The second is doubt or uncertainty. It is better to live according to a few things of which we are reasonably certain than according to many things as to most of which we are uncertain. If we act on our certainties our lives will be strong, and soon they will be rich.

 

The third is superstition, which is permitting small things to usurp the time and attention which should be given to big things. In

the fourth and fifth place come liking and disliking. When there is affection, large interestedness, the incidents which formerly created a great many likes

and dislikes begin to look very small indeed.

 

Release of the Will

 

We have frequently used the word "arhat" in Theosophical literature, having

adopted it from Buddhism. It means literally one who is able or competent - one

who is really living, whose life is not obscured by circumstances. It thus has

reference to the will.

 

I am not forgetting that strictly speaking there are no circumstances, but only the expressions of our own imperfections, which stand

around and jeer at us, so to speak. The arhat is an artist in life, so these

forms do not trouble him. He has come to a further realization.

 

The many lives around him are not interesting individually, any more than he is interesting to himself individually, but they constitute one picture, which he is beginning to see. There is a certain danger in talking about these things, because persons hearing about them may want to please themselves by being these things, and the difficulty is that such desire to be pleased with oneself stands in the way of the natural unfoldment of this reality.

 

The last difficulty or obstacle which the arhat has to overcome has been briefly

described as the superstition of the ego. The common man thinks his body to be

himself. The arhat still thinks his powers of consciousness to be himself.

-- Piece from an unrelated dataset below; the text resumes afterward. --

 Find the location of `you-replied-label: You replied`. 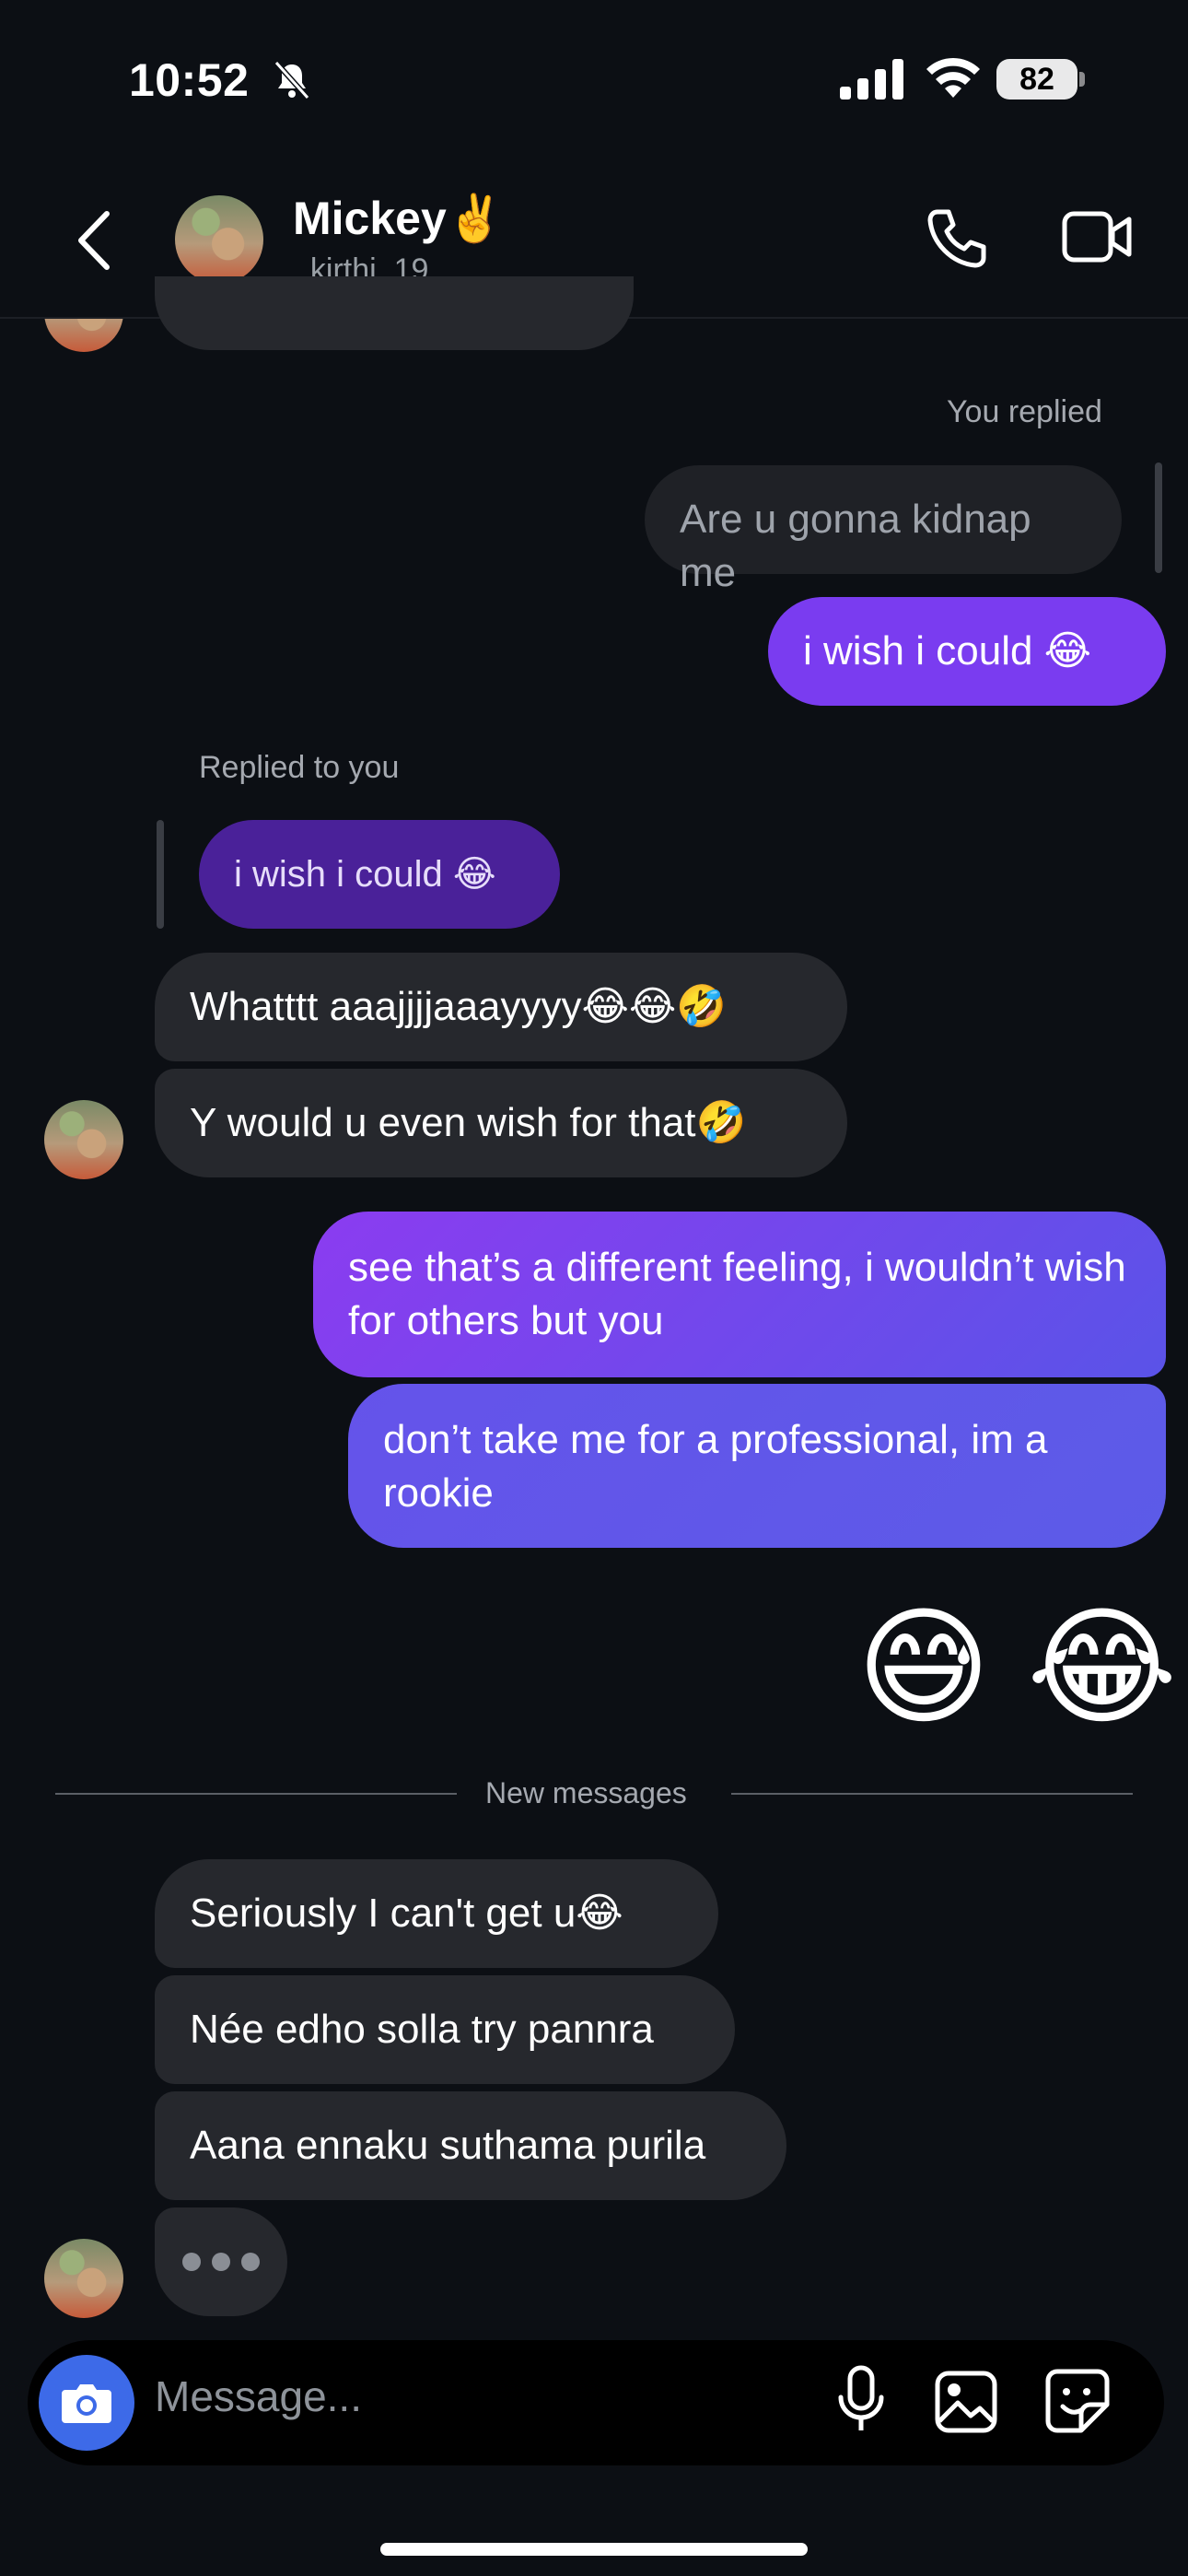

His individuality has grown until there is no life in which he is not interested.

 

But what he fails to realize is that that which he calls his individuality is

only the reflection of the whole in the part. The perfection of man is not an individual achievement of all perfections, but is the attainment of perfect harmony, or perfect relations with all others. Achievement must not be thought of as ability to make many more of the imperfect picture which men are making for their own education (which constitute the world), but must be considered in terms of life itself. It is liberation from the necessity, and at the same time from the desire, to concentrate in that manner, to make those forms which are so much less than the reality and are a limitation of the life. No more would the

liberated man think of making such forms than a great sculptor would play at producing statues without heads.

 

There is only one one. There is no integrity except in that whole. The dew-drop

must slip into the shining sea. This simile should help us. The drop of water has two parts - its waterness and its dropness. Its waterness is its essential nature; its dropness is accidental and external. If individuality is thought of as the dropness there is an error. Well then, when the dew-drop slips into the shining sea it is the same water that it was before. It is the same life.

 

All the individuality or character that we ever show is but the reflection in part

of that which alone has individuality - the whole.

 

It is very profitable thing to dwell upon the idea of entering the world of life. In that there will be all variety but no limitations. In that we shall have returned to our own true and full nature in full strength and power, so that our will will be as wide as the world and the full aroma of reality will be over all. This is the liberated soul - not one who is full of power and desire

to interfere with the world (which is nothing but a collection of life-expressions) but one who has entered into life.